Tata Motors continued to outperform in the quarter ended September 30 on the back of strong performance of its UK subsidiary Jaguar Land Rover (JLR).
On consolidated basis, the company reported a 71% year-on-year rise in net profit during the July-September quarter at Rs 3,542 crore. Company’s Ebitda grew to 16.3% in the reporting quarter from 13.5% a year ago.
However, on a standalone basis, the company continued its poor show on account of slowdown in the domestic passenger vehicle and commercial vehicle segments, and high competitive intensity. On a standalone basis, Tata Motors reported a loss of Rs 804 crore during the quarter as compared with a profit of Rs 867 crore (which included dividend from JLR) in the corresponding quarter last year. Overall, Tata Motors’s commercial and passenger vehicle sales for the quarter declined 32.5% yoy as it sold 150,930 units.
Standalone operating margins dropped to 2% as against 5.9% registered a year ago. Its local market share for the first half stood at 6.1%.
“The profits were impacted due to challenging macroeconomic environment, tight lending, increase in diesel prices. High competitive intensity impacted the margins,” company’s president and chief financial officer, C Ramakrishnan told reporters.
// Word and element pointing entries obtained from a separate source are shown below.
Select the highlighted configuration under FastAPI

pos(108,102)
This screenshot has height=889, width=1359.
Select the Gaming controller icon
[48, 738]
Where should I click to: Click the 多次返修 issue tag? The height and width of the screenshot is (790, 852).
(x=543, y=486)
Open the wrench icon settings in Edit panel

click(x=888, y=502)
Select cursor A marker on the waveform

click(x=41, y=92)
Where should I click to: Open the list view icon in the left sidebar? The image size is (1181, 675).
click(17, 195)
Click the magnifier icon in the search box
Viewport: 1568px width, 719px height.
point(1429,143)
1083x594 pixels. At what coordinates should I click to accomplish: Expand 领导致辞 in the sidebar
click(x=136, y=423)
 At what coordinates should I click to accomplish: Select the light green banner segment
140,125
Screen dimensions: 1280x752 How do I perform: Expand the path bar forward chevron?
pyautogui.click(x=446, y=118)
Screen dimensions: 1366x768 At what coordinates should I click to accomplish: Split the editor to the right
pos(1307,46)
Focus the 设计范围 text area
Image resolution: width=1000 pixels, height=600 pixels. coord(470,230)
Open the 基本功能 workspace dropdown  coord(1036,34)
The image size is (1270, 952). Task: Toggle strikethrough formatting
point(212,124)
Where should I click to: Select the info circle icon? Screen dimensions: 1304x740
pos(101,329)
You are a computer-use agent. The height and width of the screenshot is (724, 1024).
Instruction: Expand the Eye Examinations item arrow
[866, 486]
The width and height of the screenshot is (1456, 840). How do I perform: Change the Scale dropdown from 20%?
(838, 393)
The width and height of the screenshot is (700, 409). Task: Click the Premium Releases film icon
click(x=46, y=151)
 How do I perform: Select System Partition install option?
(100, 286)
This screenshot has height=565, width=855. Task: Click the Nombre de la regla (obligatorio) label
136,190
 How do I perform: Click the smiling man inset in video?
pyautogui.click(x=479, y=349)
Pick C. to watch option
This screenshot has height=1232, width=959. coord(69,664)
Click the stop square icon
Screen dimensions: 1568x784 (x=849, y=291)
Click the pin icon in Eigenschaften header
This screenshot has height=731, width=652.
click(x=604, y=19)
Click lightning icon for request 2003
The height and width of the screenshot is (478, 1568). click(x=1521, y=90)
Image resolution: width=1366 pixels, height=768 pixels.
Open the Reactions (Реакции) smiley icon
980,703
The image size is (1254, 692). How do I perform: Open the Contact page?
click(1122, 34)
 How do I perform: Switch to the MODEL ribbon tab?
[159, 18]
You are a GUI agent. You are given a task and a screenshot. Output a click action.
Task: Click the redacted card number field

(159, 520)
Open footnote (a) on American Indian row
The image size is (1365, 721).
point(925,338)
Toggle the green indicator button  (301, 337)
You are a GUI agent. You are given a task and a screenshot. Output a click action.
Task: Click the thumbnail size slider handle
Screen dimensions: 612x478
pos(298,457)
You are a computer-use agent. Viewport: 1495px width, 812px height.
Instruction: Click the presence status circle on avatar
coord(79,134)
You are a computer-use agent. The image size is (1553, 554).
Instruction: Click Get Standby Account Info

On the other hand, JLRcontinued its strong performance on account of new launches and growth in markets like China and the US. Net profit grew 66% to 507 million pounds year on year.
Wholesale and retail volumes for JLR for the quarter grew 31.6% and 21.1%, respectively on a yoy basis. Margins grew to 17.8% as against 14.8%.
“We are not just growing in China. We are growing all over the world and even in Europe, despite the challenging economic scenario,” said Ralf Speth, chief executive officer for JLR.
The company, however, expects the pressure to continue on the domestic front with the ongoing slowdown and high competition. It expects the above average monsoon to improve rural consumption growth in the second half of the year; also starting of the infrastructure projects and JNNURM Phase 2, may drive CV and bus volumes.
“We expect JLR performance to remain strong, led by product actions and continued growth in emerging markets, particularly China. Domestic business could bounce back strongly along with economic recovery, though we have not factored this in, given limited visibility,” said Rikesh Parikh, VP institution corporate broking, Motilal Oswal Securities.